Car en matière de morale, de neutralité et de qualité journalistique, on ne peut pas dire que ces dernières années ont été particulièrement représentatives. Alors que la France dispose d’un droit à l’image parmis les plus stricts en la matière, on ne peut que constater les ravages qu’ont pu causer les média dans des affaires comme Outreaux, par exemple.
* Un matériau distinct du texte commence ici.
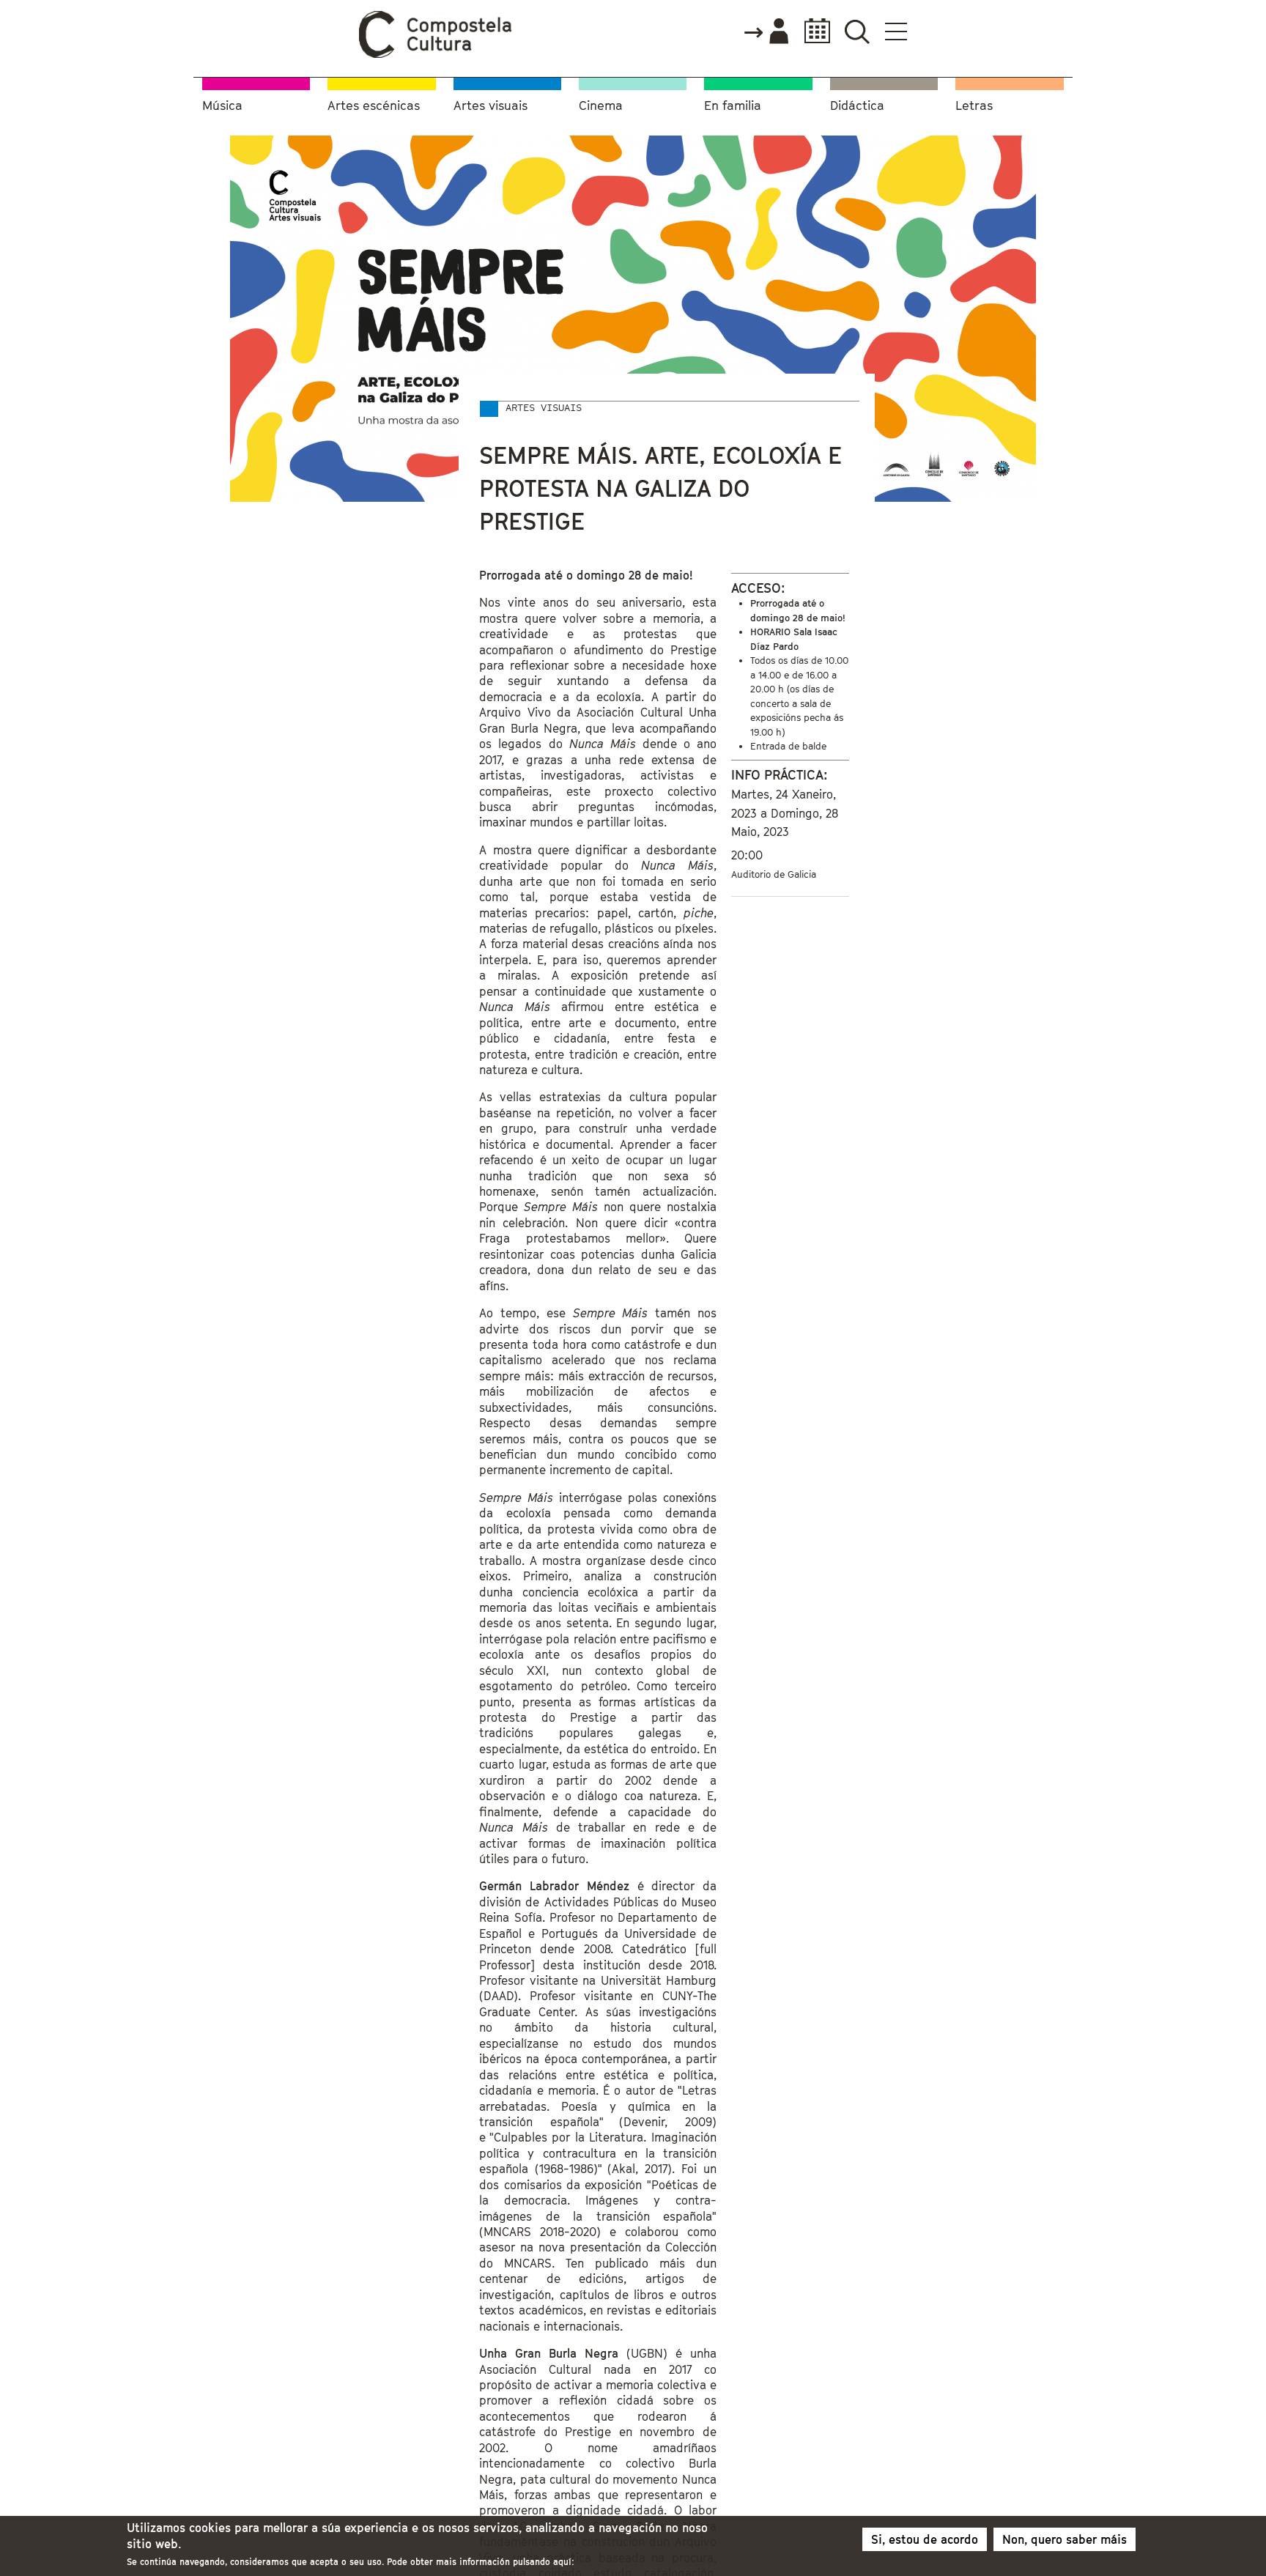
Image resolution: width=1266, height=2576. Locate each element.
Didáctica (857, 106)
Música (222, 106)
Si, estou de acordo (924, 2539)
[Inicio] (436, 54)
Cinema (601, 106)
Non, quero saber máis (1064, 2539)
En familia (732, 106)
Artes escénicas (373, 106)
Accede (765, 32)
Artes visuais (491, 106)
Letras (974, 106)
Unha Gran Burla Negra (548, 2353)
On ne peut que constater l’insupportable incurie des journalistes à oublier autistiquement le 3ème homme (qui fut finalement bon deuxième) en 2002, et à recommencer aussi sec, sur la même pente, en 2007. On ne peut que constater que bien souvent, la moralité et la neutralité sont jetées au ruisseau dès lors qu’il s’agit de faire un bon papier ; des fausses aggressions antisémites dans le RER aux diverses erreurs médiatiques (à commencer par Clearstream qui n’en finit pas de se dégonfler), on ne peut que constater que les journalistes en France sont tout sauf moraux, neutres ou seulement pondérés.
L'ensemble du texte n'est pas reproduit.